◆ WHAT TO WORK ON:
Write out the following rows verbatim, leaving every line unchanged.

◆ TASK MATERIAL:
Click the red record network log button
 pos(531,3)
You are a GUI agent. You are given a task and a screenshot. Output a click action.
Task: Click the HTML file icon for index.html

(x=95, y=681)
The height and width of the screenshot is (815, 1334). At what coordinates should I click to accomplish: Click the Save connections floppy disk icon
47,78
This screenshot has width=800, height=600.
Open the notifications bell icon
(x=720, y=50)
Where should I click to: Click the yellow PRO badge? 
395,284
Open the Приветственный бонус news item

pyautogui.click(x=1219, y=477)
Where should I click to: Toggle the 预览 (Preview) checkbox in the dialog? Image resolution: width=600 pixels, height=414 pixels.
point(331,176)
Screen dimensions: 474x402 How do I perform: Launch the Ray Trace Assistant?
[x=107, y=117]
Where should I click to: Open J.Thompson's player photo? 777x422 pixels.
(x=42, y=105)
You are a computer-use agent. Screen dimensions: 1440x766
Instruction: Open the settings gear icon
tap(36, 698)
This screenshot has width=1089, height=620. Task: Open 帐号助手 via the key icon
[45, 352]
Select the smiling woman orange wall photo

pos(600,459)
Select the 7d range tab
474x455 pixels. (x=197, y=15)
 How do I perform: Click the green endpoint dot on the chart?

◆ TASK RESPONSE:
Click the red record network log button
 pos(531,3)
You are a GUI agent. You are given a task and a screenshot. Output a click action.
Task: Click the HTML file icon for index.html

(x=95, y=681)
The height and width of the screenshot is (815, 1334). At what coordinates should I click to accomplish: Click the Save connections floppy disk icon
47,78
This screenshot has width=800, height=600.
Open the notifications bell icon
(x=720, y=50)
Where should I click to: Click the yellow PRO badge? 
395,284
Open the Приветственный бонус news item

pyautogui.click(x=1219, y=477)
Where should I click to: Toggle the 预览 (Preview) checkbox in the dialog? Image resolution: width=600 pixels, height=414 pixels.
point(331,176)
Screen dimensions: 474x402 How do I perform: Launch the Ray Trace Assistant?
[x=107, y=117]
Where should I click to: Open J.Thompson's player photo? 777x422 pixels.
(x=42, y=105)
You are a computer-use agent. Screen dimensions: 1440x766
Instruction: Open the settings gear icon
tap(36, 698)
This screenshot has width=1089, height=620. Task: Open 帐号助手 via the key icon
[45, 352]
Select the smiling woman orange wall photo

pos(600,459)
Select the 7d range tab
474x455 pixels. (x=197, y=15)
 How do I perform: Click the green endpoint dot on the chart?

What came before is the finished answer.